_Task A_:
List the titles of the posts in the blog text that comes before the material.
_Task B_:
In the blog text below, which site does the writer suggest for following their personal life?
_Task C_:
Extend the blog text, which comes before the material, beginning after its final sentence.
START Selected excerpt
Goodbye for Now

So, as is quite obvious, I am not tracking my academic life on this blog anymore. Honestly, I just found that I had too much to do and this was not a project I felt that I could really keep up with. I probably should have posted a “good-bye” post at the beginning of this past semester, but I guess I figured my silence would suffice.

I may return to this when I finish coursework and am working on comps and my dissertation because, while my time will still be filled with work, the rhythm of it will be more conducive to keeping up something like this.

If you are interested in following my personal life and the various things I find interesting (some of which may indeed be focused on academic stuff), feel free to check out Living the Liminal.

So, mayhap I’ll be seeing you here in 2012. Until then, be well and dream big.

Sometimes I Wonder

Sometimes I wonder if, with all that is happening in the world, I’m doing the right thing with my life. Should I be out there in the streets or trying to smash into the corridors of power and make a difference socially and politically? If I believe in theatre and the arts, should I be devoting my energies to bringing it to the people who have the least opportunity to access it instead of to those privileged enough to go to college?

What, really, am I doing, and why? There are days when I can answer that question and feel positive about myself. Today is not one of them. In part, it’s probably because I’m at the end of the semester and up against writing deadlines that make my life stressful and I never, ever feel positive about the papers I write at the end of the semester. Still, sometimes I do wonder.

End of Semester Blues

As you can tell, posts here have slowed down to a crawl and odds are I won’t be doing much over the next 15 days other than working on papers and grading and trying to work on papers and grading. I definitely plan on taking a good hard look at what I need to do better next semester to keep things a bit more balanced and productive in my life and how to manage being both a PhD student and a creative, healthy person at the same time. Or as close to healthy as I can get. Look for that sometime in the second half the December. Until then, I leave you with one of the more amusing spam comments that have attempted to be posted to the site.

I commitment never thoughts the dead for now I went to France and Germany, it was my finest respite ever. Western Europe countries are great repayment for tourists, as there are illusive attractions, beautiful landscapes and you can comprise believable in good time there. The prices could be slash, but pacific is quality prosperous there.
END Selected excerpt
START Collected material
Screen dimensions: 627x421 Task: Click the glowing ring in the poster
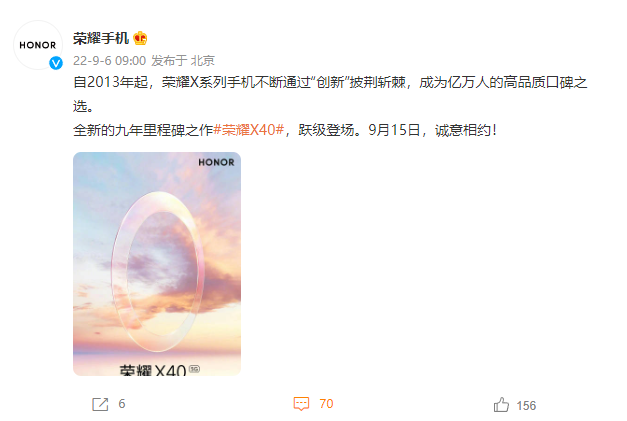pyautogui.click(x=158, y=272)
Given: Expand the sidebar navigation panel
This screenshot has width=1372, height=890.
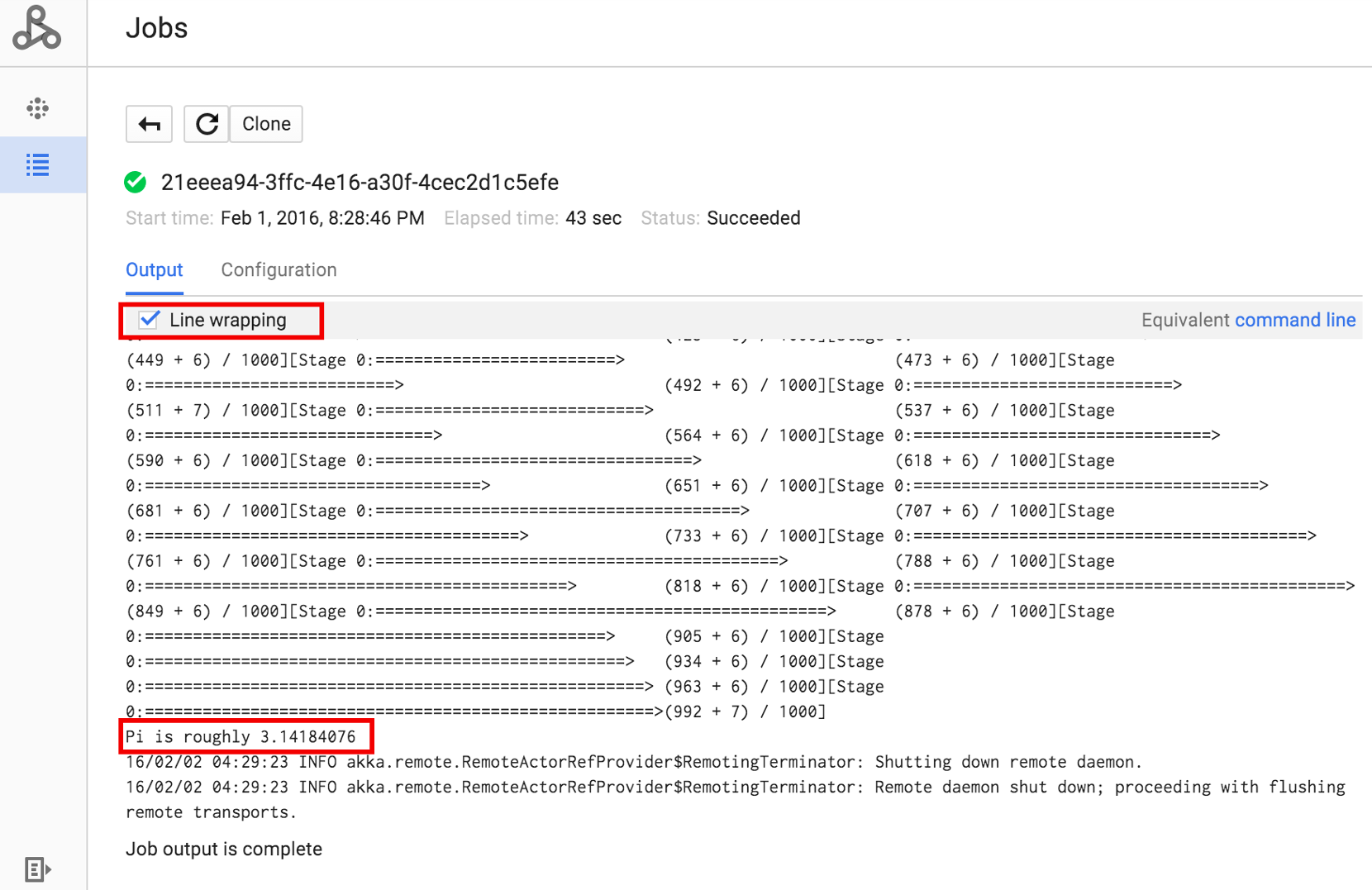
END Collected material
_Exercise result A_:
Goodbye for Now
Sometimes I Wonder
End of Semester Blues

_Exercise result B_:
Living the Liminal.

_Exercise result C_:
Seriously, Dada poetry or spam? Sometimes it’s hard to tell.

For all of you grad students or loved ones of grad students, good luck over the next couple of weeks.

Anonymity vs Responsibility

Sometimes I regret starting this blog in my own name and wonder if I might be more productive with it if I’d chosen to be anonymous and felt safer talking about certain aspects of my experience in graduate school. For example, I don’t feel like I can really address some of my feelings on the theatre produced by the department, or certain dynamics between professors and students, or even students and other students. Not that I would want to turn this into a gossip fest, but it might be nice to tease out some of the complications of working toward a PhD with an eye to the actuality of working in a specific department.

On the other hand, as I care about theatre, theatre pedagogy, and how theatre departments operate within the larger field of academia, these are issues that I will always grapple with and probably now is as good a time as any to develop strategies that are respectful to my colleagues while allowing me to be as honest as possible. This is a challenge for me because bad theatre and poor teaching are among the things in this world that make me get angry and very, very riled up. Again, however, now seems as good a time as any to start learning how to handle this challenge.

Any tips? :)

Oscar Brockett

Oscar Brockett, the world’s foremost theater historian and a former University of Texas professor, died early Sunday morning after suffering a massive stroke late Saturday.

Brockett, 87, leaves behind hundreds of former students and colleagues around the world, as well as a daughter, Francesca Brockett, and her husband, Dr. James Pedicano of Austin. (Link)

There’s no doubt that the field lost a remarkably influential and well-known historian. Please click through to the Austin360 site for more information.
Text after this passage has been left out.